Tawa Firman pun seketika lenyap. "Cewek, kasar amat. Untung sayang," ucapnya menggerutu kemudian berlalu dari hadapanku.
"Apa kamu bilang?"
Firman tampak tak pedulikan omelanku. Ia terus melangkah, tanpa sekalipun menoleh ke arahku.
Kalau kamu memang cinta sama aku, kamu akan noleh ke arahku, Fir, batinku seraya melihat punggung Firman yang gagah, harap-harap cemas dengan tebakan yang serupa dengan komunikasi batin.
Benar saja, beberapa detik kemudian ia menoleh. Aku pun langsung menunduk dan tiba-tiba merasakan kehangatan di pipi.
---***---
Begitu sampai di depan rumah Kevin, aku turun dari motor dan langsung menuju gerbang yang masih tertutup rapat. Ketika berniat akan memencet bel, tangan seketika terhenti saat netraku melihat sesuatu yang mencubit hati.
Huh, pemandangan inilah yang ingin kuhindari. Kenapa yang ada malah melihatnya secara jelas? batinku kesal saat melihat kemesraan sepasang pengantin baru, berhasil memporak-porandakan hatiku yang tadinya adem ayem.
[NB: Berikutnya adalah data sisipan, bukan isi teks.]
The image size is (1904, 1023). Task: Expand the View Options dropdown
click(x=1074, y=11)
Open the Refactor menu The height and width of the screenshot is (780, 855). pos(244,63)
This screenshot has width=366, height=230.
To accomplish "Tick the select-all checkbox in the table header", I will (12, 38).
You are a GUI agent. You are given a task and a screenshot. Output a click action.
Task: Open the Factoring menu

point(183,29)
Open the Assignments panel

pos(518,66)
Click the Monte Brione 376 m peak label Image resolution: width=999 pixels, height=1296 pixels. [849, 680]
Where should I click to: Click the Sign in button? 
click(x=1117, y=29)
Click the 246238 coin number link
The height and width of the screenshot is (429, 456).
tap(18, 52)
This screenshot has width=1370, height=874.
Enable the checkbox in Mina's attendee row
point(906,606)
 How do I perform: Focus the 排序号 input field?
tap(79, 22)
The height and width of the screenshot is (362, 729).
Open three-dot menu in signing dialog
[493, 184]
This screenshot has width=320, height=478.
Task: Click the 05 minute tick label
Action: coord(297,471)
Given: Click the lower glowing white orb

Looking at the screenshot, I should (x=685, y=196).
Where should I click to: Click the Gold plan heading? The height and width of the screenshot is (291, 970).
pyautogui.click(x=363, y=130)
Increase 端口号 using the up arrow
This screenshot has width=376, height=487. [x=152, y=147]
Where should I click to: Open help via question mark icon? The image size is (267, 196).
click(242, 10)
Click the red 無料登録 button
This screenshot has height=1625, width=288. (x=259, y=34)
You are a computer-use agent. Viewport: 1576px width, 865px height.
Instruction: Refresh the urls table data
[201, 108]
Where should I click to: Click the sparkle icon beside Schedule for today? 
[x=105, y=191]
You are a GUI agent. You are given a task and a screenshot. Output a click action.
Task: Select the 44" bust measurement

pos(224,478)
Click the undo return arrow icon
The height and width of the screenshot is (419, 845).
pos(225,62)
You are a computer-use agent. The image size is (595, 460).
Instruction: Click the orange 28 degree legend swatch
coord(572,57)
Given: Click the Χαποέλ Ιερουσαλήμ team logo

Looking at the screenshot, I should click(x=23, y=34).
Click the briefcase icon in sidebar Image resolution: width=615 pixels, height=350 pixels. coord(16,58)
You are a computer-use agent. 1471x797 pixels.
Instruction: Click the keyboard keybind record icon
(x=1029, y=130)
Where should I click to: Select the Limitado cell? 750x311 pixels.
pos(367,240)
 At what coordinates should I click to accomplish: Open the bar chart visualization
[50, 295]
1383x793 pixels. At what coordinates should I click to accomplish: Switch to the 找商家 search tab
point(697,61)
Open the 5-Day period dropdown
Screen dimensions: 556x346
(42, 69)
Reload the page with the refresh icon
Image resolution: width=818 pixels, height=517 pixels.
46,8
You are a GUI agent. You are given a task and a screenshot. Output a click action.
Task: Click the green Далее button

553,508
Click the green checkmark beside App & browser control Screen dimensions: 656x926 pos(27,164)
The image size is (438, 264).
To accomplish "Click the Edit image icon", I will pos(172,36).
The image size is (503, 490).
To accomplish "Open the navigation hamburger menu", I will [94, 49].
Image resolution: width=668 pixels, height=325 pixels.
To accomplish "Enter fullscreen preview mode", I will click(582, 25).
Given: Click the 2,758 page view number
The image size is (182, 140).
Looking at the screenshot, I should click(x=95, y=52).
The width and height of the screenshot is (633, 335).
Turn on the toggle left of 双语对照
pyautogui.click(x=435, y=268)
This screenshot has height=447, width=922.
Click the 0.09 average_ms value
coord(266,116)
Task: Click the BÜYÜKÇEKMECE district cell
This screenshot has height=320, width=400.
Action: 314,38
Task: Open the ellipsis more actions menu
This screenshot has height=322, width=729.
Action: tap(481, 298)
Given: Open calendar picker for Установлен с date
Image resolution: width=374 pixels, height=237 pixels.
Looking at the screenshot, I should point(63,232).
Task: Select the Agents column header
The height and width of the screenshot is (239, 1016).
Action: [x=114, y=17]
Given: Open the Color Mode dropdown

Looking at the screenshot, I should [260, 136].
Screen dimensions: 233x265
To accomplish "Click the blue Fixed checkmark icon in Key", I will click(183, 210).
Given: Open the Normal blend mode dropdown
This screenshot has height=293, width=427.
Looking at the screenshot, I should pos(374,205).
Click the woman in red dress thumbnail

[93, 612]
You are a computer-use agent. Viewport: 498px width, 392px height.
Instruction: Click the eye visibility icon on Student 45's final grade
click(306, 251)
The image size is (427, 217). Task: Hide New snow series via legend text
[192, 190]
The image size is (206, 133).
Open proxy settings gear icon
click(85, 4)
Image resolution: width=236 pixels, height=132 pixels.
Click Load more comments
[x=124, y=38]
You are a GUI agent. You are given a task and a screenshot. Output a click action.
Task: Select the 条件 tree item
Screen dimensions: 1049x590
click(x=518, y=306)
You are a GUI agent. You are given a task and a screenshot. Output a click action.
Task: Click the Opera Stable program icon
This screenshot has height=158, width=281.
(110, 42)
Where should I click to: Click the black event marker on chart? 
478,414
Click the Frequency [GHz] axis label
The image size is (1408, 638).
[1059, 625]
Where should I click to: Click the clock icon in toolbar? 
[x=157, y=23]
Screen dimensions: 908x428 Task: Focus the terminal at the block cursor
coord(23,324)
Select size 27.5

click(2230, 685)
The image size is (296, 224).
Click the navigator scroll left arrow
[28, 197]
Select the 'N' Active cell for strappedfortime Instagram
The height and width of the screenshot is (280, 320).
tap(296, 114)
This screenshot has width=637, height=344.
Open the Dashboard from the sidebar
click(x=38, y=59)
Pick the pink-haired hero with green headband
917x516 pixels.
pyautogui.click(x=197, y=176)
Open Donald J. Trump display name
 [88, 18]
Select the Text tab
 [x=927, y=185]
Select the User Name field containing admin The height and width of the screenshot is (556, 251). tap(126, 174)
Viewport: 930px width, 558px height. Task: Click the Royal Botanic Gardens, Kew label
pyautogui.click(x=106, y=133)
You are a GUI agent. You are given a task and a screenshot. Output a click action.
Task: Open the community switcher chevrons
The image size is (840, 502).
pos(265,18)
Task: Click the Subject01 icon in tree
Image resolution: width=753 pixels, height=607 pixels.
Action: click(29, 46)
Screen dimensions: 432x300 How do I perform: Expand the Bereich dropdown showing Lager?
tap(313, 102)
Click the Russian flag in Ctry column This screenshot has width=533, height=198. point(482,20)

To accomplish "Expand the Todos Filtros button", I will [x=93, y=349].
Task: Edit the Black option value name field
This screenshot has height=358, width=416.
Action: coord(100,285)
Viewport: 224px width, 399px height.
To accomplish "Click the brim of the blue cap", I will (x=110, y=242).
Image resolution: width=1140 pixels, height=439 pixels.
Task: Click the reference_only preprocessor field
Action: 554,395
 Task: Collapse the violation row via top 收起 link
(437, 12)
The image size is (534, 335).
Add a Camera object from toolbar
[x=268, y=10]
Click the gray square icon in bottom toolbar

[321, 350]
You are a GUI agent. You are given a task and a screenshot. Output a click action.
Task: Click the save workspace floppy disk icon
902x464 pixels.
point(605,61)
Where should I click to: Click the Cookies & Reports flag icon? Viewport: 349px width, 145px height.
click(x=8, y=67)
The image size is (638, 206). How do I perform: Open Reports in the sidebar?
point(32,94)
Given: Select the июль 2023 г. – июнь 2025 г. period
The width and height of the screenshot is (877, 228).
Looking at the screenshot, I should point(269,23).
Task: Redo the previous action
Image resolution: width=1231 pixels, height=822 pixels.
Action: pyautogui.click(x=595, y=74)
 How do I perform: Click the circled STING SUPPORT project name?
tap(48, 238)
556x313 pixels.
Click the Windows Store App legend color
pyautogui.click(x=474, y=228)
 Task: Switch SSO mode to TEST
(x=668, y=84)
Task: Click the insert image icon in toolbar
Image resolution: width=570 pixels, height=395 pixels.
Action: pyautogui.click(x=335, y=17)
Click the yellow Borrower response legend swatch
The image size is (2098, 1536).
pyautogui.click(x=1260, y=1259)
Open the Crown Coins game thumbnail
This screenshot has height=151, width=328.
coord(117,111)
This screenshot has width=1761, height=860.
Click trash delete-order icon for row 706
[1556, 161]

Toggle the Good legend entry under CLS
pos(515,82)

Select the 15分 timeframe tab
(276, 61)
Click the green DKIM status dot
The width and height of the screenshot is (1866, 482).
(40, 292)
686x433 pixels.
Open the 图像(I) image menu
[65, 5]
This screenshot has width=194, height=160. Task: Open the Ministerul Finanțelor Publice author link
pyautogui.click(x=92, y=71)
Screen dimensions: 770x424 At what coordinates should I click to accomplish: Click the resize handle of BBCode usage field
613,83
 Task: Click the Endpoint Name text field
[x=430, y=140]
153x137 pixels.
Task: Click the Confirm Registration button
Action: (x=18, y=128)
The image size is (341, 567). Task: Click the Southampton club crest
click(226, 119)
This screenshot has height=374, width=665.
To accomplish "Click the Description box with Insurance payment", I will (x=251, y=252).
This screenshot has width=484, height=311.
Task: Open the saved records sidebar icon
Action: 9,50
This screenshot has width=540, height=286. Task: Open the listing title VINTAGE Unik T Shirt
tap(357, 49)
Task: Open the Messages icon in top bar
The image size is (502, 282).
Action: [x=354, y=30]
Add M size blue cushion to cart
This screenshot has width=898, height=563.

Pandanganku sontak berpaling. Ingin rasanya urung tak menemuinya. Namun, jika aku urung, bukankah akan memberikan peluang lagi untuk hati ini tersakiti.
Sudahlah, Fik. Toh udah terlanjur kelihatan. Udah sono cepetan temuin Kevin, biar cepet beres dan kamu pulang dengan tenang. Hati kecilku memberikan masukan, membuatku langsung menghirup napas panjang lalu mengembuskannya perlahan.
Setelah merasakan hati ini cukup tenang. Aku langsung menekan bel tanpa menoleh lagi ke arah teras rumah Kevin.
Sengaja aku menunduk saat mendengar ketipak langkah yang semakin keras tertangkap oleh runguku.
"Fika." Laki-laki yang kini tepat berdiri di balik pagar tersenyum, membuatku tak ada pilihan lain untuk tak membalas hal serupa. Meski aku melakukannya dengan memaksa mati-matian agar bibir ini tertarik ke samping.
Gerbang terbuka, aku pun langsung menyodorkan dokumen bersampul biru. "Ini dari Ahsan, Vin. Aku langsung pamit, ya."
"Loh, kok buru-buru, sih. Ayuklah mampir dulu."
"Siapa, Sayang?" Suara wanita terdengar cukup keras.
"Ini ada Fika, Sayang."
Oh Tuhaaan, apalagi ini, batinku berkecamuk. Hatiku semakin tersayat oleh sembilu. Bolehkah aku protes? Jika panggilan sayang itu seharusnya aku yang berucap?